*RAW RECORDS:*
= = = = = = =
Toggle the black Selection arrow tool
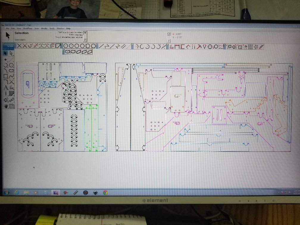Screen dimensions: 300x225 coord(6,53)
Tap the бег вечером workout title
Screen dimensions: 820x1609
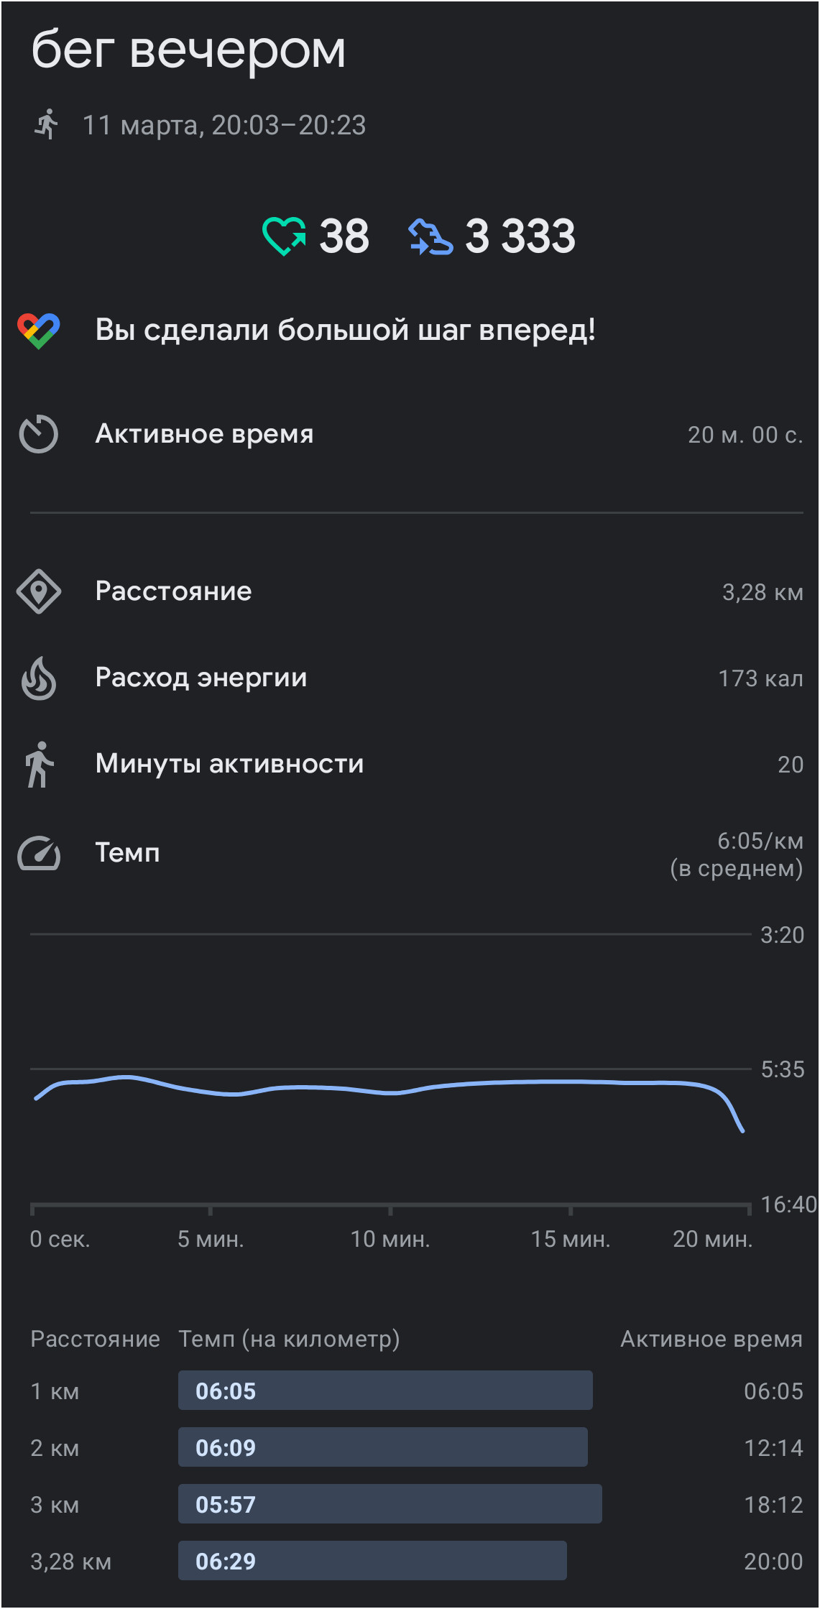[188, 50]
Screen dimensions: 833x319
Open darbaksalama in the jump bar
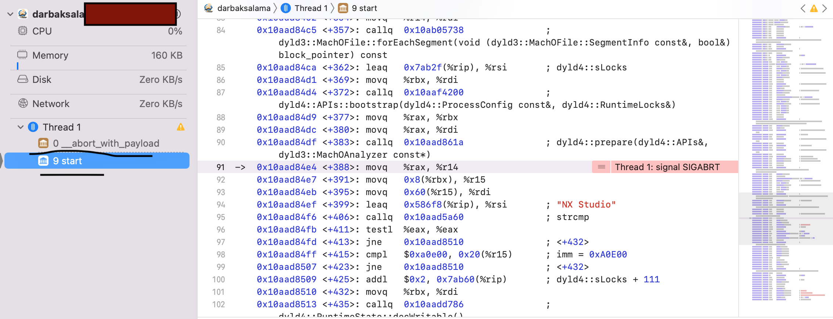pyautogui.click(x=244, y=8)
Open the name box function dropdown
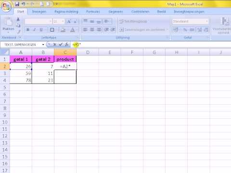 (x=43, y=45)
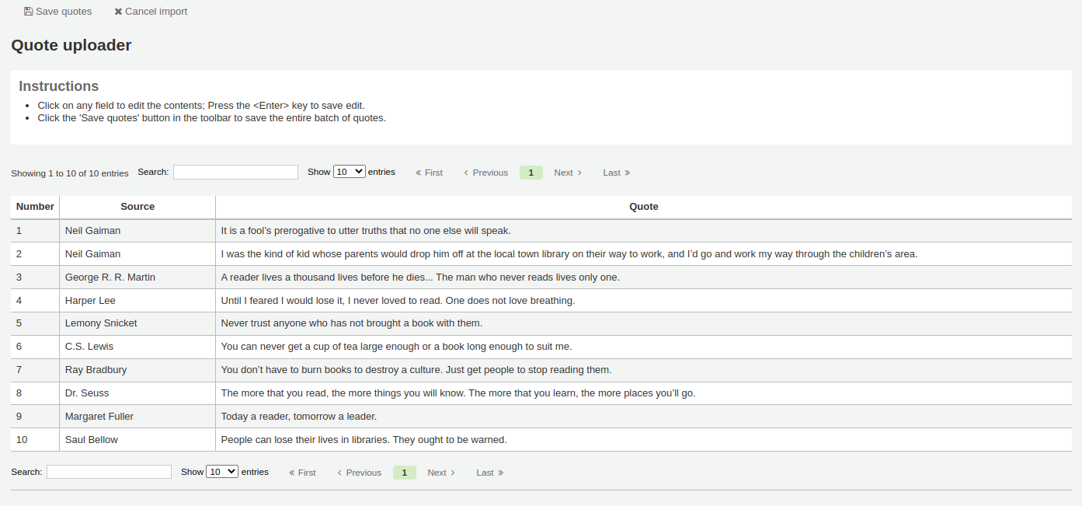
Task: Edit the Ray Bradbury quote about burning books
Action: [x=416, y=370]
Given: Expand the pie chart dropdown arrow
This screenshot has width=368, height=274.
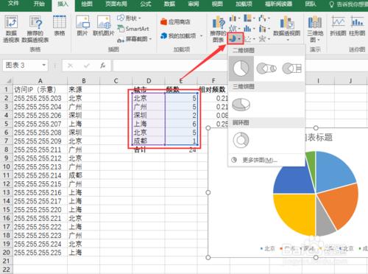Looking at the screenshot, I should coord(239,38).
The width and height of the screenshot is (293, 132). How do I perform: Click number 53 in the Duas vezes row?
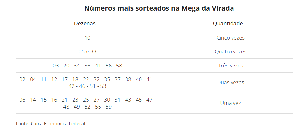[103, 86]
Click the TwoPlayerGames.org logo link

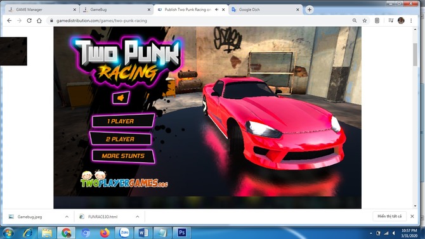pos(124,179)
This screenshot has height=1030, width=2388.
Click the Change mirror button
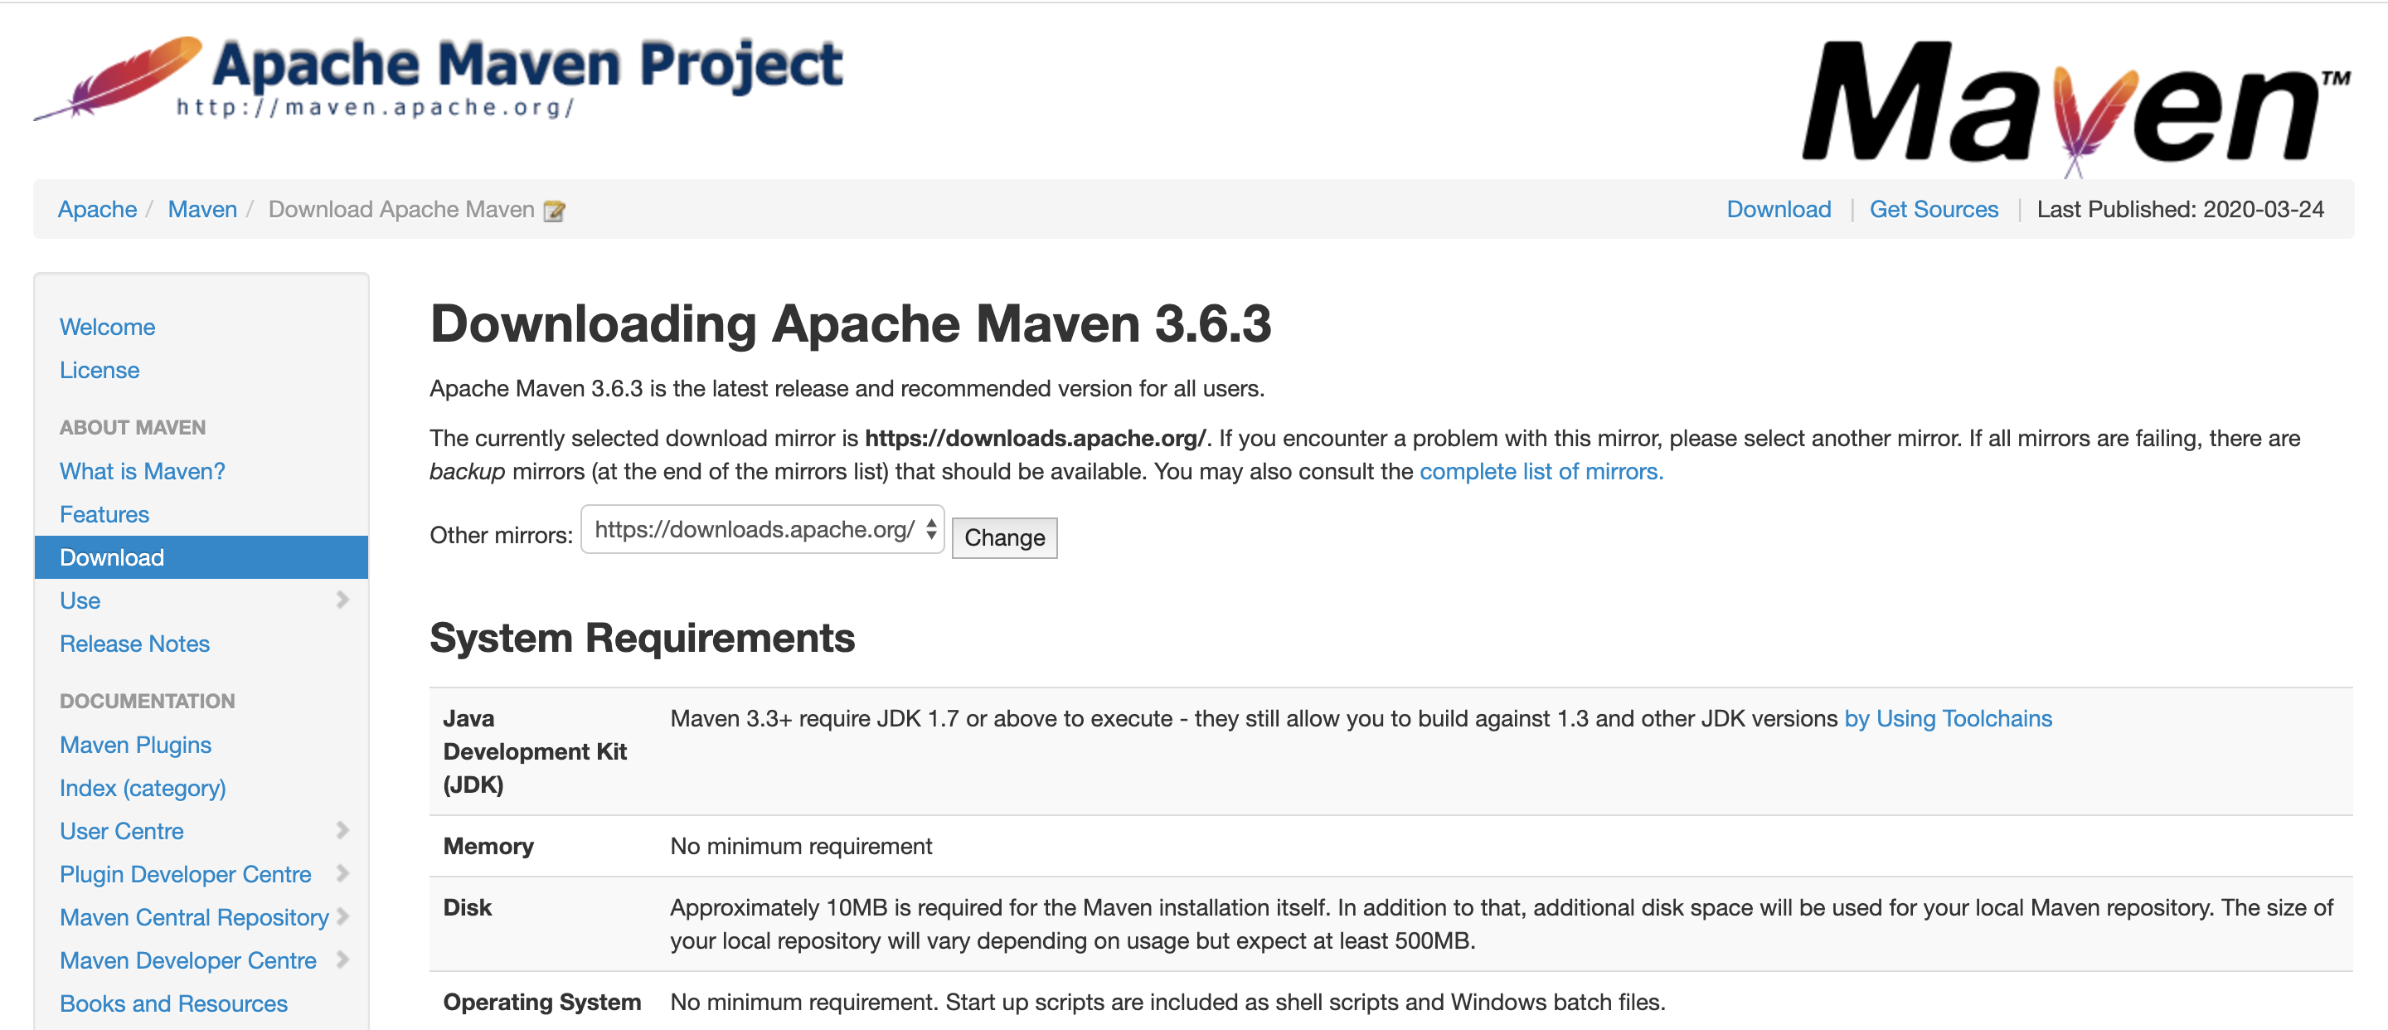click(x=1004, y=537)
= = = = = = =
*THE REQUEST:*
Render all of the entries above as a JSON list of strings, with one string per line and blank lines left out. Leave the pictures out of the answer.

*EXPECTED ANSWER:*
[
  "Toggle the black Selection arrow tool",
  "Screen dimensions: 300x225 coord(6,53)",
  "Tap the бег вечером workout title",
  "Screen dimensions: 820x1609",
  "[188, 50]",
  "Screen dimensions: 833x319",
  "Open darbaksalama in the jump bar",
  "pyautogui.click(x=244, y=8)",
  "Open the name box function dropdown",
  " (x=43, y=45)",
  "Task: Edit the Ray Bradbury quote about burning books",
  "Action: [x=416, y=370]",
  "Given: Expand the pie chart dropdown arrow",
  "This screenshot has width=368, height=274.",
  "Looking at the screenshot, I should coord(239,38).",
  "The width and height of the screenshot is (293, 132). How do I perform: Click number 53 in the Duas vezes row?",
  "[103, 86]",
  "Click the TwoPlayerGames.org logo link",
  "pos(124,179)",
  "This screenshot has height=1030, width=2388.",
  "Click the Change mirror button",
  "click(x=1004, y=537)"
]